Directives —
A: In the Cairo travel post, which neighborhood was the CouchSurfing host's flat in?
B: Write the next part of the Cairo travel post, picking up after its last sentence.

Work Abroad

Adventure is just bad planning.

Sphinx-based Goofing, Plus I Continue My Backgammon Losing Streak

Hello,

I've been to Cairo before, but it wasn't like this. Looking back on five years ago reveals: it was winter, it was pre-revolution, I didn't speak Arabic, I was with my family, and we got scammed very easily. But thought it was a world away in most respects, Cairo was recognizable for what I would call its essence: the hazy, crazy, congested sprawl. It is not Athens, it is not "the West," and it is not easy.

Thankfully we had help. Our CouchSurfing host was a true cosmopolitan, a Copt and French teacher named Nagui whose name is traditionally preceded by "monsieur," even in conversation with his Arab friends. He's in the middle of this terrible picture...



...with another surfer on the left, Alejandro of Chile. Not pictured are his charismatic cats or his coterie of Frenchies, who he manages to keep around him all times of the year. Nagui was the perfect antidote to hectic Cairo--assiduously calm despite the traffic, funny and full of advice. Casey and I bantered with him on everything we could think of, and I tried in vain to revive the morsels of French I had picked up from travelers along the way.

Nagui's flat in Heliopolis was our staging point for two old tourist stand-bys and one new one: the Pyramids, Islamic Cairo, and Tahrir Square, respectively. Here's our report.



The Pyramids are just as scammy as ever, perhaps more because of the revolution's effect on Egypt's typically strong tourism sector. Casey and I avoided some (see above, the camel is named Charlie Brown) and fell for others...



...like this guy, who claimed hilariously to work for the government, usually took 200 Egyptian pounds ($35) for his services, but would be happy if we were happy. He led us around some less-touristed tombs...



...explained that he would be fired if anyone found out, and then threw himself on the ground and complained of sun sickness when he found out we wouldn't go above 80 pounds ($13), in itself a righteously good haul for his old ass. It turned out that speaking Arabic did not help us, but instead led us into a lot of "special price" situations. This kid, seen here drawing the layout of the pyramids on the ground...



...was so impressed with Arabic and my work in Palestine that he told us about a secret pyramid interior, which nobody knows about, but he would let us into for free. We obliged the dude at the entrance...



...with 10 pounds baksheesh (tip) and took a break from the baking sun inside a pyramid. There's a lot of awesome speculation that aliens built the things, but Casey and I refrained from discussing it with the stone-faced pyramid guy. He waited for us to quit muttering about how cool it was and led us out, reminding us to watch our heads over and over...

Raw data —
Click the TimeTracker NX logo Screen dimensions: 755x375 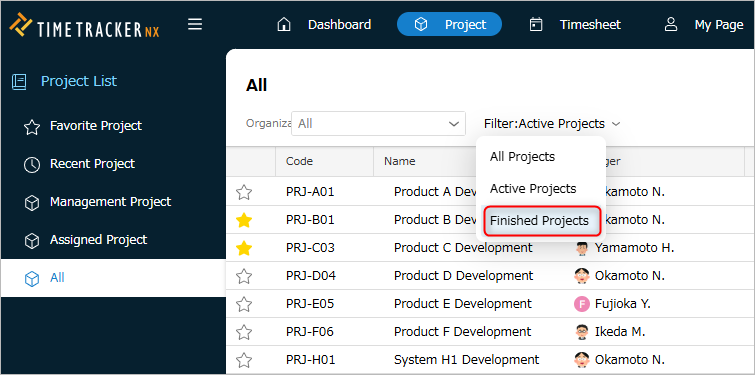[x=84, y=26]
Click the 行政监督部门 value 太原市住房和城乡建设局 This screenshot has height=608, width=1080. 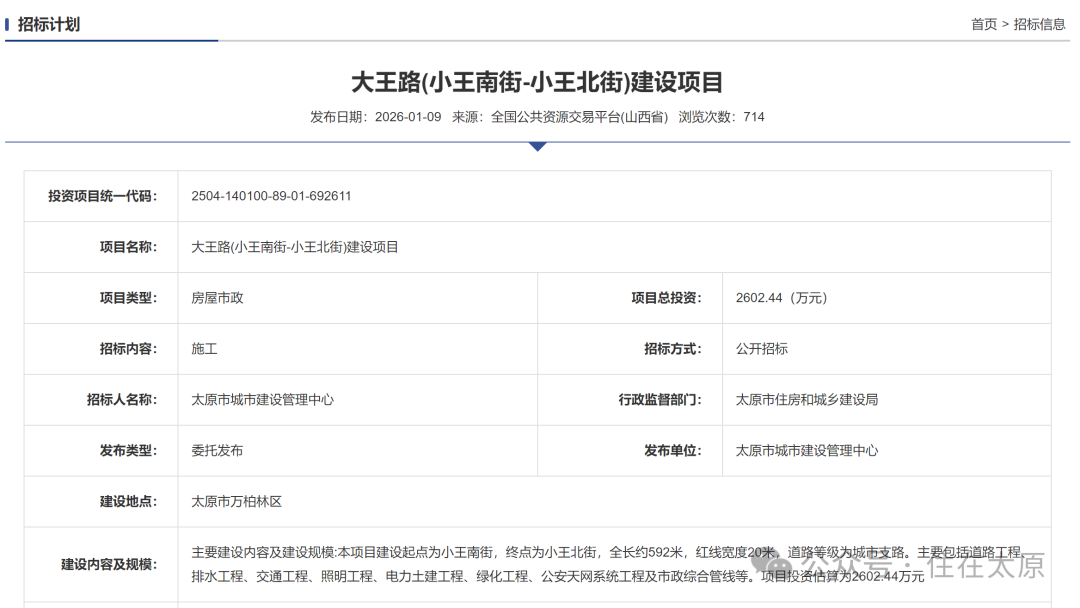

Responses per task —
A: Heliopolis.

B:
...and back we went into the waiting arms of our youthful would-be guide. It turns out that Muhammad, as he was named, was also a keen photographer specializing in the type of cheesy scenes we had to that point avoided. Would you a picture with you hand on top of the pyramid? Jumping over the pyramid? Picking up the pyramid? No, no, no! Welllll...probably in a silly mood from the 100-degree heat, we finally assented, resulting in these gems:







I have now officially relinquished my pretentious traveler-not-tourist badge.

Islamic Cairo, as it did five years ago, represented a more intricate wonder of the world to me. The scope of history contained within it, the detail of its many doors and minarets, and the extraordinary and un-Cairene peace to be found in some of the mosques was all there from the first moment Casey went exploring.



In a twist, we met a guy named Ahmed who didn't want to sell us a damn thing. He led us on an alley-wise tour of the old city, chatting American geography and whatever else came to mind, then depositing us on the roof of the al-Mu'ayid Mosque, which we had all to ourselves and our cameras:



Looking out over the vast, serene interior of the place afforded us an opportunity to do exactly what Egyptians seem to think Americans are always doing, and spy on them...





...but let that be considered just a token instance for all the times they were wrong thereafter. It was a great experience, and we thanked Ahmed. But he didn't want money and wasted no time leading us through the dirty cobblestone streets past Naguib Mahfouz's favorite cafe to our next stop:



A game of backgammon with the locals. There's very little backstory here: I'm really bad at this game. I have played and lost backgammon three times, all against old Palestinian dudes, and each time I have left resolved to maybe learn the rules a little better. I didn't. Do not let my calculated ruminating deceive you here...



...the guy on the right stomped me from the start. I don't know how to keep score, but I think it may have been 18 to 2. Just when I needed sixes I rolled ones, prompting Ahmed to chortle and deem the effort a faashil, which translates directly to what you think: fail. I thanked my oppressor and we got on our way.

I would like to think opinion is split among wannabe Conscious Travel Afficionados like me about whether to support or deride "cultural shows." Probably most people are like me and avoid them with a sneer until they get invited to one for free. Everything is good when it's free. But this...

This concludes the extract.